一番、腹立たしかったのは、主治医から、万が一、再び、父に何かあった時の、人工呼吸器装着の意思確認をされた時だ。

あれこれ説明を受けて、私があれこれ質問をして、母に理解しやすい環境を作ってあげたのにである。
母に「どうする?」と聞いても、無表情で無言を貫く。
何度も聞いて、やっと口にした言葉が、

「何も言えない。何も考えられない。」

これだ。
私だって、何も言えないよ、何も考えられないよ、だから一緒に考えてよ、と思ってるのに。
結局、全部、私の判断で、人工呼吸器装着を決めた。

昨日は、父に会ってきた。
相変わらず、点滴のみでご飯は食べられていなかったが、頭と口は比較的、しっかりしていた。
前回の面会時と言うことは同じだ。

「リハビリがしたい。

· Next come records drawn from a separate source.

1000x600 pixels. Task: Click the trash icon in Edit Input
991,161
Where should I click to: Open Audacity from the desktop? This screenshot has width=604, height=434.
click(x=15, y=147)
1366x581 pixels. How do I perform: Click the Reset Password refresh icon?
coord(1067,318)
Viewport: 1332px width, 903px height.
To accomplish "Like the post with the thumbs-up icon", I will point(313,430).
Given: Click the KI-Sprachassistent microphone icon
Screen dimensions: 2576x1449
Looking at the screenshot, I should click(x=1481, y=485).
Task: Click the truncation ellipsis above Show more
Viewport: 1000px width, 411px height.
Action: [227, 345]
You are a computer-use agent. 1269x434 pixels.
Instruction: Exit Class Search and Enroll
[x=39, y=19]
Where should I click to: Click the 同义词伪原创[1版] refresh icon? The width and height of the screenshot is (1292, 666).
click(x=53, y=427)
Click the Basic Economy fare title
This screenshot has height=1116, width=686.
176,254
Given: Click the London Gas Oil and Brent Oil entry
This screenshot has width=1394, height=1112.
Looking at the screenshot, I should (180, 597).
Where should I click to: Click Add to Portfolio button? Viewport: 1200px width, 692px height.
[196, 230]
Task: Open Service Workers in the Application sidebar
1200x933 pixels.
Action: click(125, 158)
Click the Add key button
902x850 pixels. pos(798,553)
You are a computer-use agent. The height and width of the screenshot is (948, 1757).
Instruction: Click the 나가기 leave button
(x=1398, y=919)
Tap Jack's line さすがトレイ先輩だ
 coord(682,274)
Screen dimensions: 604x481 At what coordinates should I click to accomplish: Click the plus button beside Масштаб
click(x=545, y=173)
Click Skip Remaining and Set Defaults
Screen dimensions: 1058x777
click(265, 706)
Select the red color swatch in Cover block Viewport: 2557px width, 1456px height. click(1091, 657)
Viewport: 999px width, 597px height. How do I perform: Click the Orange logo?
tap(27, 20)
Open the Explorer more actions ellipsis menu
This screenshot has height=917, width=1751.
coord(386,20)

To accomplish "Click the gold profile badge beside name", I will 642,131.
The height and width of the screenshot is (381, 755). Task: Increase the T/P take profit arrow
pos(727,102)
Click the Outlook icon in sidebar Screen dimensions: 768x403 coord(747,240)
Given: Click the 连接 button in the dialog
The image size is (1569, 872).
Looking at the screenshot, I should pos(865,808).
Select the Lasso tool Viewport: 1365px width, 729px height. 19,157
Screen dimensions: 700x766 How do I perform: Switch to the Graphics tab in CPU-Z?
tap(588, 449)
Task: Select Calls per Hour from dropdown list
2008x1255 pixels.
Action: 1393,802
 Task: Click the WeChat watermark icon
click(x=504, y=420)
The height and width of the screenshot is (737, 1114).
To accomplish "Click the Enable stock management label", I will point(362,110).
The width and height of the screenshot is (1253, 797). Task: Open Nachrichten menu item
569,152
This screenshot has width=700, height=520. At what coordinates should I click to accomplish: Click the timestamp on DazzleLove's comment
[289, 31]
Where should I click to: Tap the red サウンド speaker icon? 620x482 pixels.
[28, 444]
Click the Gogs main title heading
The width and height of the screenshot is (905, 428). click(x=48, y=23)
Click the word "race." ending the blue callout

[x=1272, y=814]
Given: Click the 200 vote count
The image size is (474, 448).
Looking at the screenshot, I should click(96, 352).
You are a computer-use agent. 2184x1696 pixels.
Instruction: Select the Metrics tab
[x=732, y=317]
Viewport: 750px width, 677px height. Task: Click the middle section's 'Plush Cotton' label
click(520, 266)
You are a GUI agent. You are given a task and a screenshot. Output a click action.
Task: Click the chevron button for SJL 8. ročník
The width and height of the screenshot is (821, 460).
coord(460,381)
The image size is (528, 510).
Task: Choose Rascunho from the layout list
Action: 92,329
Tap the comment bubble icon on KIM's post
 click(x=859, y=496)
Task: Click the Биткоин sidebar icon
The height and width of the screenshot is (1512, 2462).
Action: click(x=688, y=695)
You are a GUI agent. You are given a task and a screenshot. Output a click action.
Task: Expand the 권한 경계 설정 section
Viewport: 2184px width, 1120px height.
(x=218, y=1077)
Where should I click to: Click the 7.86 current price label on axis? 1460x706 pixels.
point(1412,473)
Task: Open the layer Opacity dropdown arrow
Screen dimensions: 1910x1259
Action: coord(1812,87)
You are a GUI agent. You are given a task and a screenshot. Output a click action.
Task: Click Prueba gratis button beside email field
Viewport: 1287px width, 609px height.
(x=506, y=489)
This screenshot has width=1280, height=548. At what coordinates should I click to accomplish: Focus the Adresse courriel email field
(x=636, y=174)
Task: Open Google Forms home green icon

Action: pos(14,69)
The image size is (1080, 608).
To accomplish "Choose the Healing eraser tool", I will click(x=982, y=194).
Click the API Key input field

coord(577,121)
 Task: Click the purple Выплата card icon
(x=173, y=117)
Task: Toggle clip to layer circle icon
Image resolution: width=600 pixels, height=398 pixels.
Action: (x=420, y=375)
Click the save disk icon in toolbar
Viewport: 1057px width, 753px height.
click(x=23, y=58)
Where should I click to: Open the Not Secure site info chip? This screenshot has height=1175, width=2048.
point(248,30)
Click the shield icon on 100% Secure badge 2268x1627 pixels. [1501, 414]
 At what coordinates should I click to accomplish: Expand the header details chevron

」

もう、涙が出そうだった。
父は生きたいのだ。
私は、父が痛いというところを、全部さすってやった。
肩をもみ、腰をもみ、頭皮をもみ、リンパ腺やら背中やら手足をさすってあげた。

父はあれこれ文句を言って、頭と口は、元気だった。
それを見て、母は安心したのだろう。
なんだか、元気になると過信してしまったようだ。
私はそんなに甘くないことを理解していたので、点滴だけがずっと続いたら、長くはないんだよと伝えた。
しかし、母はそれを聞き流していた。

そのくせ、今日の夜になって、突然、母から、父が死んだらどうしようメールが大量に届いた。
どうやら、ネットで調べたらしい。
そしたら、私の言った通りのことが書いてあったらしく、急に不安(パニック)になり、私に、父が死んだらどうしようばかり言ってくる。
挙句の果てに、週1回と言われている面会を、もっと増やしてもらいたいなどとわがままを言いだす。

私だって、辛いんだよ、心配なんだよ、でも、お父さんは頑張ってるんだよ、生きようとしてるし、まだ先生方だって諦めていない。
なのに、母が、弱音ばかり吐いて、私に感情をぶつけてくる。

私だって、誰かに頼りたいのだよ、弱音を吐かせてほしいのだよ。